For the Pynq boards included in the setup, a video source had to be provided to enable remote processing of video streams. The source for the video input and the devices capturing the video inputs were decidedly kept separate to distribute the load on the systems and minimize possible interference when changes to the video material are necessary. Lightweight third-generation Raspberry Pis were deployed as the video sources. Since all boards need a video input stream, but it is sufficient for them to be identical, the signal is split using HDMI splitters.
The analogue output of the ZedBoards is converted using an active converter that additionally receives audio through the 3.5mm jack on the ZedBoard and combines the signals to achieve a fully-featured HDMI signal. By first applying this conversion, a homogeneous environment is created in which no further distinction by the signal source is necessary. To be able to monitor the output remotely, it is necessary to capture the video signals. A variety of capture cards are available for this purpose. USB2 capture cards are the cheapest but run into limitations when used on USB hubs since even USB3 hubs offer only USB2 badwidths to USB2 devices. Ideally, each capture card should be connected to its own USB port and no separate ports should share a hub internally. The Via Labs VL805-Q6 USB controller was identified as a fitting candidate due to its four separate internal ports. Multiple cards containing this controller were fitted to PCIe expanders. In this configuration, each board is directly connected to a dedicated capture card. In addition to the relatively high complexity of this setup, the number of resulting streams requires a powerful PC for further processing. Therefore, as another approach, multi viewers were used to combine multiple board outputs into a single video stream to be captured. The multi viewer composites 16 1080p streams into a grid of four by four streams with a combined 4k resolution. This however adds complexity when audio is also to be captured since audio send to the multi viewer via HDMI is lost.

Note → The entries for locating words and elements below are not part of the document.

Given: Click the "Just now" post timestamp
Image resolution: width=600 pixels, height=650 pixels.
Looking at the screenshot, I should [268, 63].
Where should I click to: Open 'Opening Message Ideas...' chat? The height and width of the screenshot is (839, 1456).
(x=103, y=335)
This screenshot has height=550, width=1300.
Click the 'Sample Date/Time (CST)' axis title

The USB capture cards are treated like webcams by the PC they are connected to. The Open Broadcast Software (OBS) application OBS Studio is used for scene composition and streaming. For load balancing, the capture PC should only sever a limited number of clients. It therefore streams the video composited of multiple board outputs as a single stream. This stream is then received by an nginx instance running in a VM and in combination with ffmpeg, separate streams for each board are extracted from the composite and can be embedded into any HTML document.